Our own deployment process improved during this time frame, with fewer calls for installation support due to the streamlined options for self-installation, online guides for choosing the right IT p_w_picpath, and other proactive communication.
In 2010, we are getting ready for several more significant rollouts including Office 2010. We’re also looking at desktop and application virtualization technologies to help deliver ways of better addressing the needs of our employee’s highly variable and diverse hardware and software environments.
I think we have the potential to see some significant gains in productivity and how people work together in 2010.
 Security
Securing IT for Microsoft will always be on my scorecard. It’s something we invest careful planning around as we protect our corporate network while providing seamless access to IT resources to our employees, partners, and customers from everywhere. Here is a roll call from Microsoft IT:
o Our employees benefit from faster detection of malware and an extremely high level of spam protection with Forefront Protection 2010 for Exchange and Forefront Online Protection for Exchange.
o With the new Rights Management capabilities in Exchange Server 2010 we’re experiencing increased data leakage prevention capabilities. Additionally, we have enhanced information protection via our phased rollout of BitLocker disk encryption technology.
o Forefront Threat Management Gateway (TMG) allows our employees safer web use through its protection against malware, malicious web sites and vulnerabilities. What I really find cool about TMG is how it uses a cloud based technology called Microsoft Reputation Services to maintain a centralized database of some 45 million (and growing!) web domains and billions of web pages to help identify and block malicious web sites.
o Forefront Unified Access Gateway is helping us enable remote access via managed and unmanaged PCs and mobile devices. It gives us more granular access controls and reduces management costs and complexity. It also supports our new DirectAccess deployments, making them simpler, more extensible and easier to scale.
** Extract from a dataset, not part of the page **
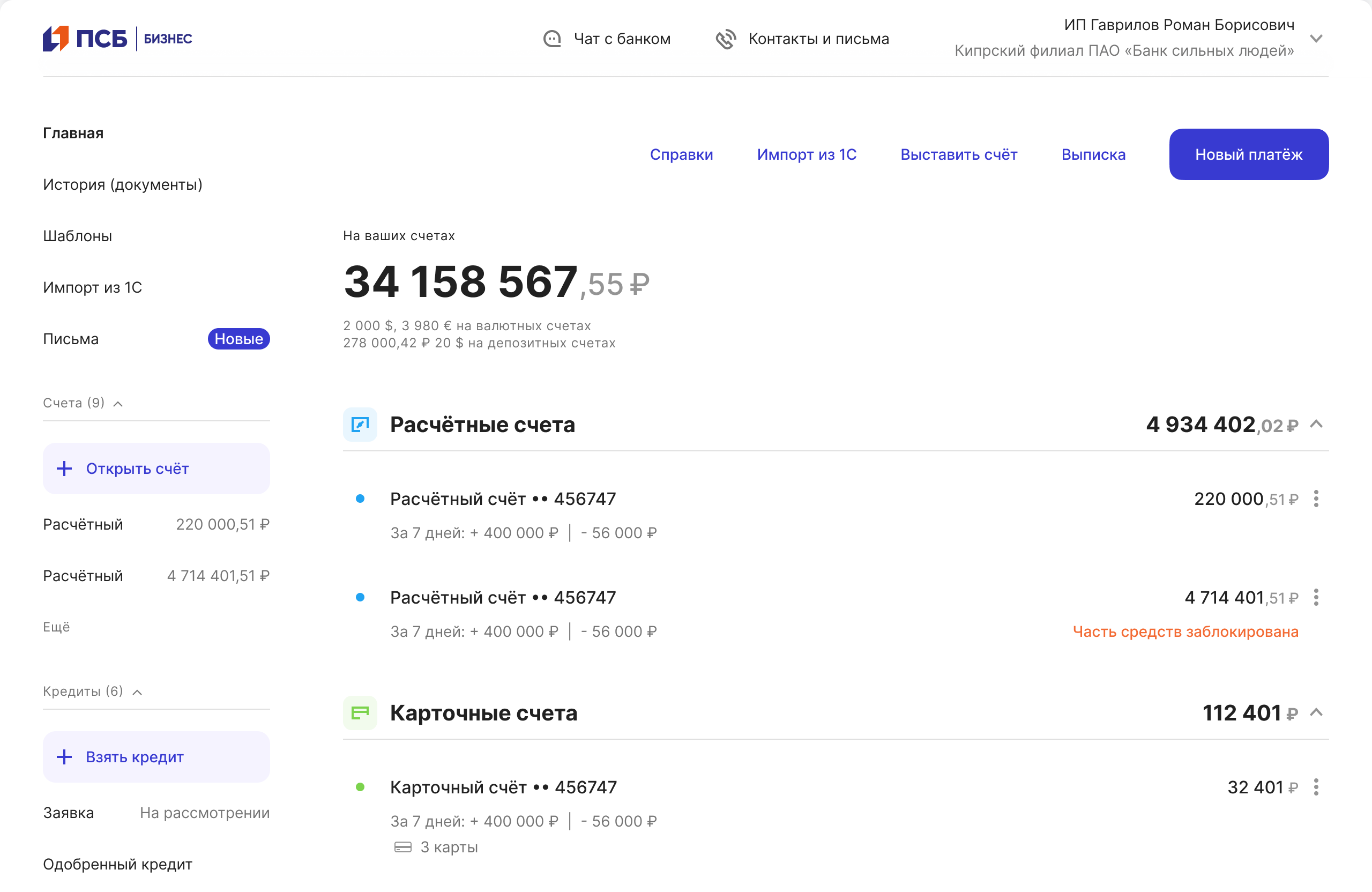
Task: Click the card icon next to 3 карты
Action: coord(402,847)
As we look ahead to the next six months, I am excited by a number of new releases in the Identity & Security pipeline that we are in the early phase of rollout with, like Active Directory Federation Services 2.0, Forefront Identity Manager, Forefront Protection 2010 for SharePoint, and Forefront Endpoint Protection.
Increasing our Business Intelligence Savvy
I’ve found successful scorecards have three main elements; goals, accountabilities and metrics, which are business components supported by technology. We’ve demonstrated our CIO Scorecard to hundreds of CIOs and IT decision makers at events and it continues to drive interesting discussions about business process, IT management, technology and making better decisions.
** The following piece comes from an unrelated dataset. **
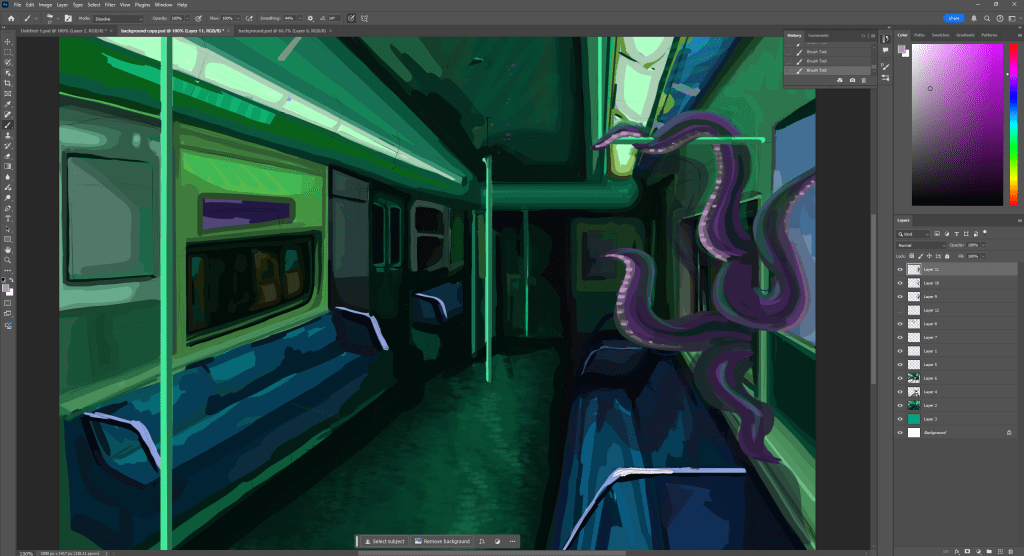Select the Crop tool
Viewport: 1024px width, 556px height.
[8, 83]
What I like about our scorecard implementation is the visibility and transparency it provides to everyone within the organization of our performance, and the tool includes built in the operational definitions and metrics discussion to improve the ease of use and readability of the information. As part of this scorecard effort, we are early adopters of all Microsoft BI products, including SQL Server and Office as a front end, which power the experience helping to measure our overall performance.
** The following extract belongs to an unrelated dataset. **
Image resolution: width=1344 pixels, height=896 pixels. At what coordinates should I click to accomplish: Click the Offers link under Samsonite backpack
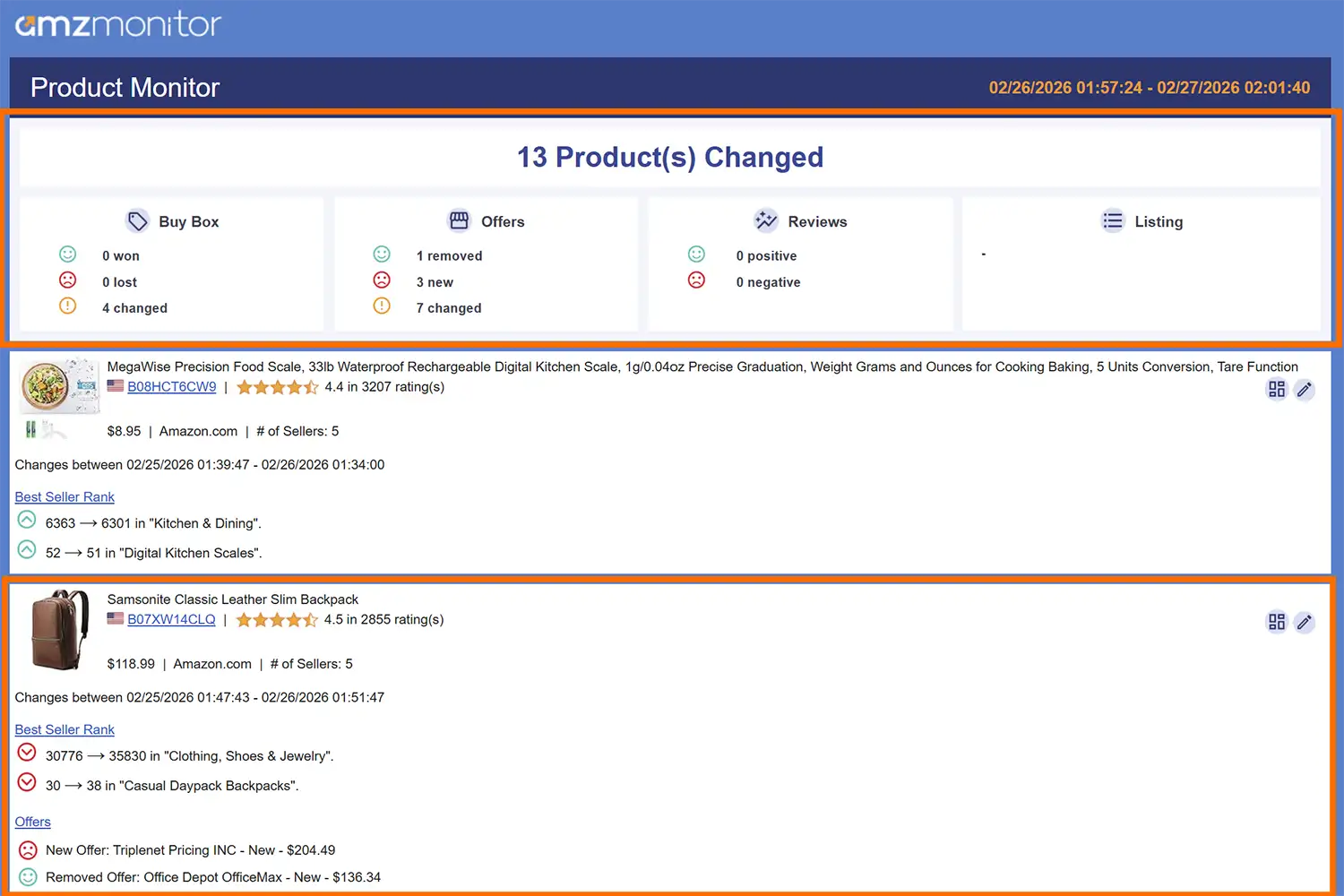[32, 822]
Those are just some of the areas that I am looking forward to working on and expanding in 2010 within Microsoft, as well as for IT in general. I have great expectations for the continued gains in efficiency and innovation growth we will see this year and beyond. We will be deploying a lot of new technologies to our employees and our internal business partners, as well as sharing that learning with our customers and partners through IT Showcase ( www.microsoft.com/itshowcase) and other communications. I look forward to the conversations and discussions I’ll have with many of you on these topics this year.